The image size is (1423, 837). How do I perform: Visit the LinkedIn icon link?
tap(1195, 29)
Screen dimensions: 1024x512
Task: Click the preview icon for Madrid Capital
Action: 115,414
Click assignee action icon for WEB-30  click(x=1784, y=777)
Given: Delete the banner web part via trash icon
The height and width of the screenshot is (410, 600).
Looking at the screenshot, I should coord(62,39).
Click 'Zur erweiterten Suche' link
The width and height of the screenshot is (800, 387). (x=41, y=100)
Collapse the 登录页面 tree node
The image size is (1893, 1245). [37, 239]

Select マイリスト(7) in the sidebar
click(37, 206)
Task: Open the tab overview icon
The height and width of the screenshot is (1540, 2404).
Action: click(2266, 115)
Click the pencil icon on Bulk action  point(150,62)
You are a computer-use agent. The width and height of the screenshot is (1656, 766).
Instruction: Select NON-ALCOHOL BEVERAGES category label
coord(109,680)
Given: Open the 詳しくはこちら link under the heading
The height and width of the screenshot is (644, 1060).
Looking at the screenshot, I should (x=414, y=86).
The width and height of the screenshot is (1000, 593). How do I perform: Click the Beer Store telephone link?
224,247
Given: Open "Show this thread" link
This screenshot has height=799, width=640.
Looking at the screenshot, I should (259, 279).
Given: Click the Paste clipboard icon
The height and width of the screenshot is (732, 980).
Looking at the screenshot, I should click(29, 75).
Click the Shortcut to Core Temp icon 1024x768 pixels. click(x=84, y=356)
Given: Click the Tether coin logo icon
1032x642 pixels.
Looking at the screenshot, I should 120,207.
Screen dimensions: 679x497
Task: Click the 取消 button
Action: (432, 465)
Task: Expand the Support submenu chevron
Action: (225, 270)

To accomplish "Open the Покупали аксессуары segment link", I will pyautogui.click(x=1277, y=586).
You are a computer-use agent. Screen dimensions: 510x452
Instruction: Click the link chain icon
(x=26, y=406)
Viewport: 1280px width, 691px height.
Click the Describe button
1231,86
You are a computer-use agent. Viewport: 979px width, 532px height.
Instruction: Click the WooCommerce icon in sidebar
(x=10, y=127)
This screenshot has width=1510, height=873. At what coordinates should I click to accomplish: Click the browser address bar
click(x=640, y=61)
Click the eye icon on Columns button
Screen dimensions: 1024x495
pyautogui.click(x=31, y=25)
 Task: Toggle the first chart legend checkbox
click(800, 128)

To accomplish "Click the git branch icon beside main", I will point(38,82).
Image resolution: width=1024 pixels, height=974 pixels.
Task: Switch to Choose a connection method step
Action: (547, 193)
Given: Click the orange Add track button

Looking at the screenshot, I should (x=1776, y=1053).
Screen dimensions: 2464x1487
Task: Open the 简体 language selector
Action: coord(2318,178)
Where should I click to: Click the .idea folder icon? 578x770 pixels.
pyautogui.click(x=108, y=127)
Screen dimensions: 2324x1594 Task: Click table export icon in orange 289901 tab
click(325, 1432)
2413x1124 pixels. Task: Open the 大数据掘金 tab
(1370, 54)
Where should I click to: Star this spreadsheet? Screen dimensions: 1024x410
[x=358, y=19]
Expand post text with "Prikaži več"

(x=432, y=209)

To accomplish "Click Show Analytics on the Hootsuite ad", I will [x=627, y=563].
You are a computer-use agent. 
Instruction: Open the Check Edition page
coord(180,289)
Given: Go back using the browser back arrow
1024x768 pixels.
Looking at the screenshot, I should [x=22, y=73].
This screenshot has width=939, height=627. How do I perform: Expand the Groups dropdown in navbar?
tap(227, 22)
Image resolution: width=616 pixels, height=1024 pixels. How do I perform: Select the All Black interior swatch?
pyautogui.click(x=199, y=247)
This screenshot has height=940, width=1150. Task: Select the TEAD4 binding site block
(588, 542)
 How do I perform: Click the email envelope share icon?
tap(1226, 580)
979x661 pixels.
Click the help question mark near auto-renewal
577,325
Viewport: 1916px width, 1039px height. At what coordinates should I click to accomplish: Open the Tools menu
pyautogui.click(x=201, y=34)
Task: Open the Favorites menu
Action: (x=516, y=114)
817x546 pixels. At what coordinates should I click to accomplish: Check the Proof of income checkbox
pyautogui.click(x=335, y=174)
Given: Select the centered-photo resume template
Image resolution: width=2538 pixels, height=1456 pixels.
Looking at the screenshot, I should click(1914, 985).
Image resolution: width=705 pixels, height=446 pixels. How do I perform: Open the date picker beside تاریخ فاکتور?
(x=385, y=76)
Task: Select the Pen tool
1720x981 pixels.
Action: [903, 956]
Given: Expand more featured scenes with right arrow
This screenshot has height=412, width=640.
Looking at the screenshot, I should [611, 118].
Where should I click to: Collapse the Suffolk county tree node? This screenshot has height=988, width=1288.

[GOAL OF THE EXERCISE]
Please write out everything from the line containing "Task: Select the Pen tool" down to the end of the items.

[RESULT FOR THIS TASK]
Task: Select the Pen tool
1720x981 pixels.
Action: [903, 956]
Given: Expand more featured scenes with right arrow
This screenshot has height=412, width=640.
Looking at the screenshot, I should [611, 118].
Where should I click to: Collapse the Suffolk county tree node? This screenshot has height=988, width=1288.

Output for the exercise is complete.